PowerDNS / pdns

PowerDNS Authoritative, PowerDNS Recursor, dnsdist
https://www.powerdns.com/
GNU General Public License v2.0
3.72k stars 913 forks source link

Auth: Improve Performance for Random Subdomain Attacks with SQL Backends #9326

Open klaus-nicat opened 4 years ago

klaus-nicat commented 4 years ago

Short description

Random Subdomain Queries can kill PowerDNS easily when SQL Backends are used. This issue presents a pragmatic approach, which for sure will not save the whales, but can help lots of PowerDNS users.

Usecase

To better understand why there is an issue I will describe our problem. We currently operate ~2 mio Zones, soon much more. Currently we operate 60 public facing servers using native replication. (postgresql with logical replication). Basically everthing works fine, except when there are query patterns which look like, or are random subdomain attacks. (Actually I do not know if these are really attacks or strange query patterns). For example a few days ago we had an "attack" with 1.000.000q/s - and I want to handle this.
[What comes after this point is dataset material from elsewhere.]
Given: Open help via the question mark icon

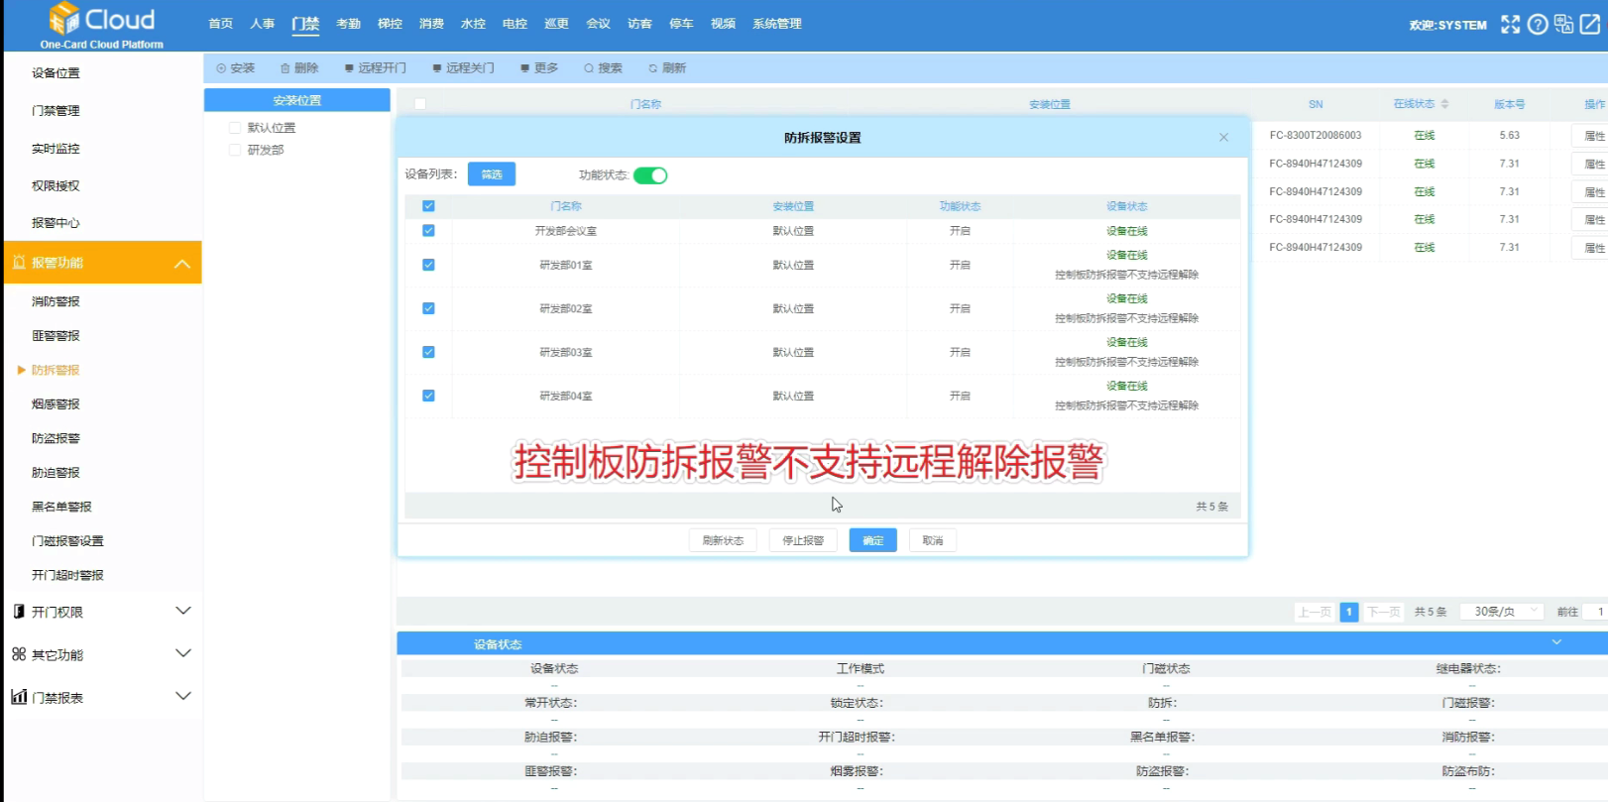Looking at the screenshot, I should click(1538, 25).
It seems we are in the same position as Cloudlfare was 7 years ago: PowerDNS is not suitable any more and we have to decide if we can improve PowerDNS or go some other way. Actually we want to improve PowerDNS, have ideas, have operational experience in what actually helps and what helps not, and we are willing to provide code. Of course for us it only makes sense if there is support from the community and developers to have an open ear and willingness to accept patches (for sure and happily we will listen to suggestions on how to implement things).
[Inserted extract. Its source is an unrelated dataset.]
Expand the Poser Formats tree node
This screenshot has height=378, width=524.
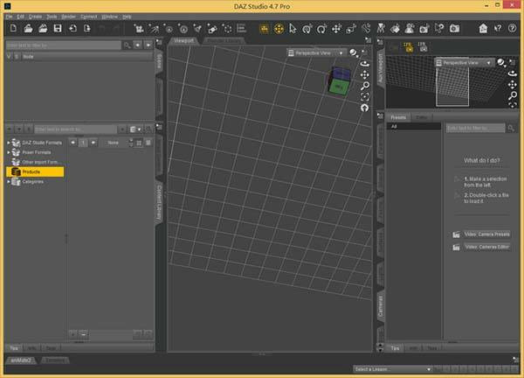[9, 151]
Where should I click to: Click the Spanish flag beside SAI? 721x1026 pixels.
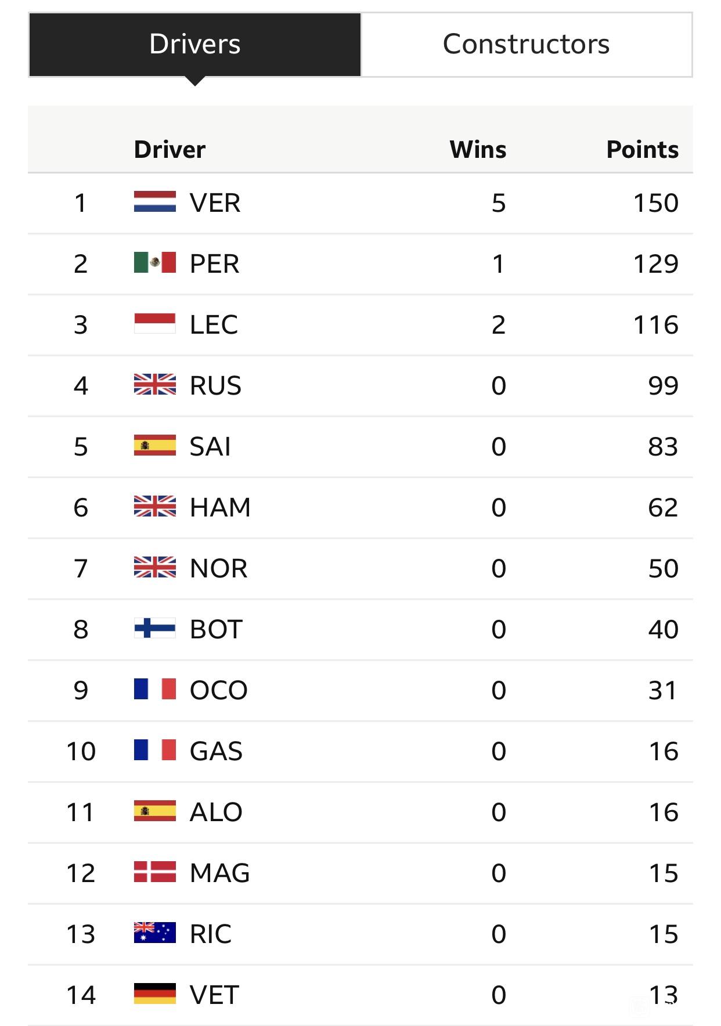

PowerDNS, although with slow backends, performs quite good due to its caching. The packet cache and the query cache. But caches only cache identical queries (packet cache) or identical lables (query cache). This does not help with random subdomain queries.

Description

During random subdomain attacks PowerDNS mostly suffers as every query needs at least 2 DB queries: First to find the authoritative zone, and second to get RRs for the respective label. Hence, here is a pragmatic approach to eliminate these queries.

If PowerDNS is configured with "query-cache-full-zone-ttl" (default=0=disabled), then PowerDNS will: a) Deny to start up if a backend is not compatible with this option b) Keep the domains table in memory (in the core, not in the backend). The list will be reload from the DB every query-cache-full-zone-ttl seconds in background. c) On the first query for a zone, the whole zone is loaded into the core and cached for query-cache-full-zone-ttl seconds (regardless of the RR TTLs). Hence, a zone is either complete cached or not cached.
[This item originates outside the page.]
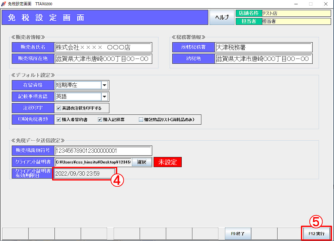Open the 在留資格 dropdown arrow
Screen dimensions: 334x241
(x=104, y=85)
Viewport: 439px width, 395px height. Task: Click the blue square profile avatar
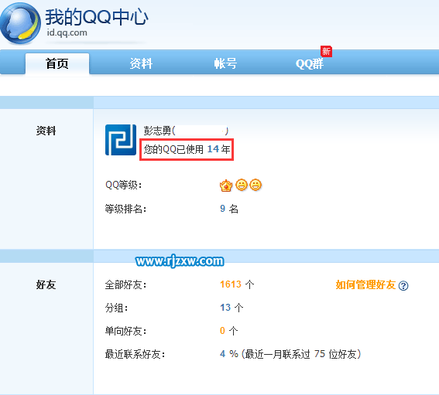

What will be the advantages of this approach:

What is the drawback of this approach:

Why not using another backend or name server?

Why DNSDIST is the wrong answer to this problem: DNSDIST is great, and we already use it to mitigate random subdomain attacks. As soon as a domain is under attacke we provision the zone on an NSD and configure DNSDIST to forward queries to the NSD pool instead of PowerDNS pool. But this does not scale anymore, every minute some other zone is under attack. Also the always mentioned rate limiting does not help. With rate limiting we also block legitime queries and our customers notice that. We have done that and rolled back.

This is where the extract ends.